Work to be completed - Reproduce the material below from the line with "Open the Sidechain reference source dropdown" up to and including the line with "[x=606, y=188]", leaving every request unchanged. In the answers, rescale each click coordinate by multiplying it by 1.15 and rounding to a whole number, with halves rounded up.

The data -

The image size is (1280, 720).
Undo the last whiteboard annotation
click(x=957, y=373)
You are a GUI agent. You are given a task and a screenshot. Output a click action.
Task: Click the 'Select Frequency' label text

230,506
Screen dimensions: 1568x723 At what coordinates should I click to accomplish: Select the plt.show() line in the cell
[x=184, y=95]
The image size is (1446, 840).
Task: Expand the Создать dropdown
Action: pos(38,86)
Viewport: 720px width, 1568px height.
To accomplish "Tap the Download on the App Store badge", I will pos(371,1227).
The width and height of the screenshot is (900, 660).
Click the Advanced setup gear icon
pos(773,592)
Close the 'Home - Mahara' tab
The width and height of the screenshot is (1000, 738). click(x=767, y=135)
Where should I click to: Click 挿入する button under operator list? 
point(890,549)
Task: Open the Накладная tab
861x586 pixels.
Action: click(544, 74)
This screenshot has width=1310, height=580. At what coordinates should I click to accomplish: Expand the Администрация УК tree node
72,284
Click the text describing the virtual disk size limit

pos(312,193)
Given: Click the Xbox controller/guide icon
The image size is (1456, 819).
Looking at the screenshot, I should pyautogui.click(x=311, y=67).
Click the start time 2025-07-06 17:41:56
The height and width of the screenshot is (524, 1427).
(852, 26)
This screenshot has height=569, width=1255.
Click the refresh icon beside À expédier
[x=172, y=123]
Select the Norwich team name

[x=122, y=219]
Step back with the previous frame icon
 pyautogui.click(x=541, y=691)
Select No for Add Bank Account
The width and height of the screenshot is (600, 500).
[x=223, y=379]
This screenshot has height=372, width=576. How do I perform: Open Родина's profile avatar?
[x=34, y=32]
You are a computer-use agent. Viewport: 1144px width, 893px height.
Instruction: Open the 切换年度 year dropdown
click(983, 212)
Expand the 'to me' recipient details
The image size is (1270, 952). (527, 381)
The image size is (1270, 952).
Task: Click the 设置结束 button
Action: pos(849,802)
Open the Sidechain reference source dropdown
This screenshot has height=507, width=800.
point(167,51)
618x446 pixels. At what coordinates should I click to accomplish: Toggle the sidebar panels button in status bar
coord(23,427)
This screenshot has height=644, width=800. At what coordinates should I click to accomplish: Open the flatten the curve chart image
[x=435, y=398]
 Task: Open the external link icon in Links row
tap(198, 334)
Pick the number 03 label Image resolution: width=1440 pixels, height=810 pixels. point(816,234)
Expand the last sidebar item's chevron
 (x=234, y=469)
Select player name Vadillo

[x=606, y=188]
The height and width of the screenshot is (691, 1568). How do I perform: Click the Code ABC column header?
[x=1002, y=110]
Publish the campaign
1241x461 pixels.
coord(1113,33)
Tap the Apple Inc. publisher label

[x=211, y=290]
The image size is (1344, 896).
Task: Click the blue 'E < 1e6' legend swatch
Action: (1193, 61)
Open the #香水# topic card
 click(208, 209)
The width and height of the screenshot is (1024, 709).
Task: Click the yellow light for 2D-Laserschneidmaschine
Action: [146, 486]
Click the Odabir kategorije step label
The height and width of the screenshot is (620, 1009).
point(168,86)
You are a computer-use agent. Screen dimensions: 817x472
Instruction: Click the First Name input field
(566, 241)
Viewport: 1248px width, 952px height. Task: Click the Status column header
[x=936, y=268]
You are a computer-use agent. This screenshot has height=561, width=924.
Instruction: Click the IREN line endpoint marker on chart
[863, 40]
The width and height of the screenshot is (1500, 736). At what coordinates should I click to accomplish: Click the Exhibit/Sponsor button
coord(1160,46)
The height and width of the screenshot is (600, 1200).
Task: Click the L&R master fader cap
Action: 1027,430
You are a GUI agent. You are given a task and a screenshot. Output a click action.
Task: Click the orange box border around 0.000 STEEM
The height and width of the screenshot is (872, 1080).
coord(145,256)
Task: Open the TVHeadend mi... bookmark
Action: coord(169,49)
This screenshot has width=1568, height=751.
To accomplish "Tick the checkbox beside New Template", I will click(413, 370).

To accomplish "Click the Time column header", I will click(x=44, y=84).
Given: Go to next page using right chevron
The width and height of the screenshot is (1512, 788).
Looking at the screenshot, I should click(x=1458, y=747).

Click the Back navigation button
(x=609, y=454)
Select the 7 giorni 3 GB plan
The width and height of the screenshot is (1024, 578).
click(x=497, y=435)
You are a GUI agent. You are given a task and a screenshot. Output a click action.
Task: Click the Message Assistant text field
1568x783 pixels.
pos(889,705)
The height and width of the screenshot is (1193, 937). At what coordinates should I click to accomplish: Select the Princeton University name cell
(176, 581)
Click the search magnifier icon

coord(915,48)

Output -
Open the Sidechain reference source dropdown
This screenshot has height=507, width=800.
point(192,59)
618x446 pixels. At what coordinates should I click to accomplish: Toggle the sidebar panels button in status bar
coord(26,491)
This screenshot has height=644, width=800. At what coordinates should I click to accomplish: Open the flatten the curve chart image
[x=500, y=458]
 Task: Open the external link icon in Links row
tap(228, 384)
Pick the number 03 label Image resolution: width=1440 pixels, height=810 pixels. point(938,269)
Expand the last sidebar item's chevron
 (x=269, y=539)
Select player name Vadillo

[x=697, y=216]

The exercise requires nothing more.